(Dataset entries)
============================================================

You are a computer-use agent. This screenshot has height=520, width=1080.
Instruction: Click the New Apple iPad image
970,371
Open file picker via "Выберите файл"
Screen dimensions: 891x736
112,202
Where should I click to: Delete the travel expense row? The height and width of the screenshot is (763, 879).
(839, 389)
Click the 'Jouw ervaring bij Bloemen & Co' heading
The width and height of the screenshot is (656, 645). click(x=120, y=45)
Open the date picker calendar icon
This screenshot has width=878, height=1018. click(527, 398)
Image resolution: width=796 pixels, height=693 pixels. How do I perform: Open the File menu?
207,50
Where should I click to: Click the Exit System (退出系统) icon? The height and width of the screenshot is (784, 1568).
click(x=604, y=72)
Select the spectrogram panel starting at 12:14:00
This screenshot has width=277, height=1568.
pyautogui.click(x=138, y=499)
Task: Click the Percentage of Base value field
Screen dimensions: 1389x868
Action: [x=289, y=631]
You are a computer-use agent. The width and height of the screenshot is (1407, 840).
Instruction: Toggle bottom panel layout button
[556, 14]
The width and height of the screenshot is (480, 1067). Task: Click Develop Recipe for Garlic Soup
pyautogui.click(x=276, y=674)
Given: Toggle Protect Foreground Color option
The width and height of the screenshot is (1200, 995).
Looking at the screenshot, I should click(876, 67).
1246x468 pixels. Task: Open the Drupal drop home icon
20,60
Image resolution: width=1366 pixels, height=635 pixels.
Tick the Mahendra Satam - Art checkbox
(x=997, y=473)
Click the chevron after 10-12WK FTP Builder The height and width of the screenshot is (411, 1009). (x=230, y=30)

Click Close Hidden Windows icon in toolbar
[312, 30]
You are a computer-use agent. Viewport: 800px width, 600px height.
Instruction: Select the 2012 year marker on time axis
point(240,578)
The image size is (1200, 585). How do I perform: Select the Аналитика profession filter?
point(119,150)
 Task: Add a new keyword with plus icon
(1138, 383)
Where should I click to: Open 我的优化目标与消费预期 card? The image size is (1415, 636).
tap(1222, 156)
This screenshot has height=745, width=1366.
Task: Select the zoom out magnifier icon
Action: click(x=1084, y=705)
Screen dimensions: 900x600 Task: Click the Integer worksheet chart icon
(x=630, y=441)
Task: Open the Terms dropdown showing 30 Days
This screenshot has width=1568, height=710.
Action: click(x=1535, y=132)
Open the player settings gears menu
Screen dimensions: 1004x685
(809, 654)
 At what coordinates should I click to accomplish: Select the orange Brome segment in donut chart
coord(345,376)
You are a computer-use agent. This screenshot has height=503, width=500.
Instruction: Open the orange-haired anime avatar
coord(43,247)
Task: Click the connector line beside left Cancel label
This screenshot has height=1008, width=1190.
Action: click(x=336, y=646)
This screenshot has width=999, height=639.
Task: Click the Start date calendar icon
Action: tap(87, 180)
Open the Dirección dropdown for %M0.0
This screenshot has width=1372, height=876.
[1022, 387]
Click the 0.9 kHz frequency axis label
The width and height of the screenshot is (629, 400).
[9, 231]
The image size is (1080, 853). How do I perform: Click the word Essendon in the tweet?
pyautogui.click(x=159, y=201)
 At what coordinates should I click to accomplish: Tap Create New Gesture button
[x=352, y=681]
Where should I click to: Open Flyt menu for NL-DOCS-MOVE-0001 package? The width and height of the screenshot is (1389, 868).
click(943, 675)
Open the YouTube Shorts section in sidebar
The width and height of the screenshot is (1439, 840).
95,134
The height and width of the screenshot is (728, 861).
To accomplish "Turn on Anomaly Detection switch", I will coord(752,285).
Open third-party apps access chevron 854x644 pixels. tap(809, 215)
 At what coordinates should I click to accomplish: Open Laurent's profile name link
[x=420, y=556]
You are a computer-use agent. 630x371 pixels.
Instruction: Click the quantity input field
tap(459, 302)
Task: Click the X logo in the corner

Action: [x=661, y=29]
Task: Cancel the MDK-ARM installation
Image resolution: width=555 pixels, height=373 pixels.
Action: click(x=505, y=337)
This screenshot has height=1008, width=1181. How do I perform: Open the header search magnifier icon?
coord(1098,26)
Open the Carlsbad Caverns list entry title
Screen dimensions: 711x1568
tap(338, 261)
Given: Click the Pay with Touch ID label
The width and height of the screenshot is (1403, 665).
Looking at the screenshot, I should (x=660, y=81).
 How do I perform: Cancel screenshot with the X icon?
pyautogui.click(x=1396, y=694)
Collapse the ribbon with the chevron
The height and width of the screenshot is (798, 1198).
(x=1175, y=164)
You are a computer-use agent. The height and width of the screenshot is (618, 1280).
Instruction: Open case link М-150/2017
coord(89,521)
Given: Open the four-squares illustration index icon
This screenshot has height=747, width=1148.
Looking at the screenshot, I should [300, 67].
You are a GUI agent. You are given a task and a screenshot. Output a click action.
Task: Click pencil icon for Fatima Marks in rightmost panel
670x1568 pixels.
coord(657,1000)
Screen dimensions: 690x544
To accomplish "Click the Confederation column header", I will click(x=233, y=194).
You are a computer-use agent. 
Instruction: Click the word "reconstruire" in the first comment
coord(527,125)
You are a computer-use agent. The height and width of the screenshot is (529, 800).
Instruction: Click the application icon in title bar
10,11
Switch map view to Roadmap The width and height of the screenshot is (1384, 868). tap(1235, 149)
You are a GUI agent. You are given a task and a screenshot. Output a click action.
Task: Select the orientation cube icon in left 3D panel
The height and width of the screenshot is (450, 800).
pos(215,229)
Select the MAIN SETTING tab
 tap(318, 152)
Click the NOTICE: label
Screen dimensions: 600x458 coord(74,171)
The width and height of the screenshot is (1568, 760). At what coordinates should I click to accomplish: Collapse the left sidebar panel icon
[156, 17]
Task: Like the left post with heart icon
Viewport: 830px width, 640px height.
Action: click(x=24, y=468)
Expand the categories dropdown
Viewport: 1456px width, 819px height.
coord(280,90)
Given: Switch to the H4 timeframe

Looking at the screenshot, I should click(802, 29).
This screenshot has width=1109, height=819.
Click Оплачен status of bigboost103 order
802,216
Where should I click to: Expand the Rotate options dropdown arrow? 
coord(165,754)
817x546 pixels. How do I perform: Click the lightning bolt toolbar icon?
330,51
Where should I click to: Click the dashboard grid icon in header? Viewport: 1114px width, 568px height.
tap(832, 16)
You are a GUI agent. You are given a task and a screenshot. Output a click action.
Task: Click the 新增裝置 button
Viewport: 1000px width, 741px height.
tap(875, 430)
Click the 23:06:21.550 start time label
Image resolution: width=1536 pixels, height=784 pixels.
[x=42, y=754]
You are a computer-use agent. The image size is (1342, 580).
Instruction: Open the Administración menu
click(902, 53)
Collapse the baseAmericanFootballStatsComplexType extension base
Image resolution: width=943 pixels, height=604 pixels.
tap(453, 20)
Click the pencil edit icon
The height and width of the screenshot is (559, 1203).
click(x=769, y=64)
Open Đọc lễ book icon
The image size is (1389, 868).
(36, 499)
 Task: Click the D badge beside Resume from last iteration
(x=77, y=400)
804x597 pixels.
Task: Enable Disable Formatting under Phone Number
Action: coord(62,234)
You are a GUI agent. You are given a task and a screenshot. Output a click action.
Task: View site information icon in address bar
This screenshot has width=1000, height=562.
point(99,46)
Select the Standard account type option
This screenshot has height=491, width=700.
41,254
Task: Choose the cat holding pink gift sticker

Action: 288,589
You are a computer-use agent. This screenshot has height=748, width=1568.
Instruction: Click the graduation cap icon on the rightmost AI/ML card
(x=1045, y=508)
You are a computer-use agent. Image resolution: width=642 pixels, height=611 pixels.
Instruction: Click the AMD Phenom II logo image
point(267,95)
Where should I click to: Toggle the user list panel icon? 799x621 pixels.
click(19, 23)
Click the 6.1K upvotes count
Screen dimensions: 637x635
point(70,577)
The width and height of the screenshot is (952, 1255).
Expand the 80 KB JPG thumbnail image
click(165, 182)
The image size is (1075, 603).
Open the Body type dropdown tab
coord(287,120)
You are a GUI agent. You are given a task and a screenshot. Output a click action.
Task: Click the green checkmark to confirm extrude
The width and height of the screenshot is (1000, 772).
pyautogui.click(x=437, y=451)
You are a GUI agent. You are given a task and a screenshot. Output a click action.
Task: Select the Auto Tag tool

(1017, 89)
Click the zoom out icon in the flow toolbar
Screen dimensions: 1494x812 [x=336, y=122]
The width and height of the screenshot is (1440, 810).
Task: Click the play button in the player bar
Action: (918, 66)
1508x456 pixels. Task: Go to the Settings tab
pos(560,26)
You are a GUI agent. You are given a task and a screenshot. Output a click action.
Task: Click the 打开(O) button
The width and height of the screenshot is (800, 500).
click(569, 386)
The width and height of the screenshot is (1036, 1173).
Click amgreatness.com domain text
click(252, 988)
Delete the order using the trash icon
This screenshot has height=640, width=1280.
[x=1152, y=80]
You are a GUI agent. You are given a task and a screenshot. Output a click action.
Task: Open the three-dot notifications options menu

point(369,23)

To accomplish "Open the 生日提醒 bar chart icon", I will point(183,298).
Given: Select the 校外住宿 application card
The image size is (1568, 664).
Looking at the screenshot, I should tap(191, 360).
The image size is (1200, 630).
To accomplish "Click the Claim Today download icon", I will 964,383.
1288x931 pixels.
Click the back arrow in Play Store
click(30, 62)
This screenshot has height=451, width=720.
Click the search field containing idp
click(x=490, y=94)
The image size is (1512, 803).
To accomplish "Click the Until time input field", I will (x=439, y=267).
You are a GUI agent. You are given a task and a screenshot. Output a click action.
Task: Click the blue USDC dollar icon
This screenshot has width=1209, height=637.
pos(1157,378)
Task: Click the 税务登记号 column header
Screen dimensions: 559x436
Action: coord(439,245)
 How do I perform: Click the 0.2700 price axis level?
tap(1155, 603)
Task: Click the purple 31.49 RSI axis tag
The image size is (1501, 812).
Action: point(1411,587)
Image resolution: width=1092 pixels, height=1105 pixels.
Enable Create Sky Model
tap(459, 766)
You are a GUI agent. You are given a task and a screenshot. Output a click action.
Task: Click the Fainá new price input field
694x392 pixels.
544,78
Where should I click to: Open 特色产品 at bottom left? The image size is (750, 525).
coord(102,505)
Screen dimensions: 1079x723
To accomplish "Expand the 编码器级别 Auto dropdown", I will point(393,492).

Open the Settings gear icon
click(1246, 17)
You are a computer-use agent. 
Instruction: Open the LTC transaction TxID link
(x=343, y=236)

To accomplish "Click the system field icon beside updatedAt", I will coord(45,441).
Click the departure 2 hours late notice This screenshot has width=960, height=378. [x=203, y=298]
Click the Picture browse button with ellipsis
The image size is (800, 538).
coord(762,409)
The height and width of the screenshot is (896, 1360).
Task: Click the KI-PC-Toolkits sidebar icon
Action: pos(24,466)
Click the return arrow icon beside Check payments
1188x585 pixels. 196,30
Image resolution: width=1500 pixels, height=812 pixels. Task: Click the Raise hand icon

============================================================

## Instructions for the task
Transcribe verbatim the lines of the material above, from the line containing "Where should I click to: Toggle" through the line containing "point(70,577)", both included.

## Result
Where should I click to: Toggle the user list panel icon? 799x621 pixels.
click(19, 23)
Click the 6.1K upvotes count
Screen dimensions: 637x635
point(70,577)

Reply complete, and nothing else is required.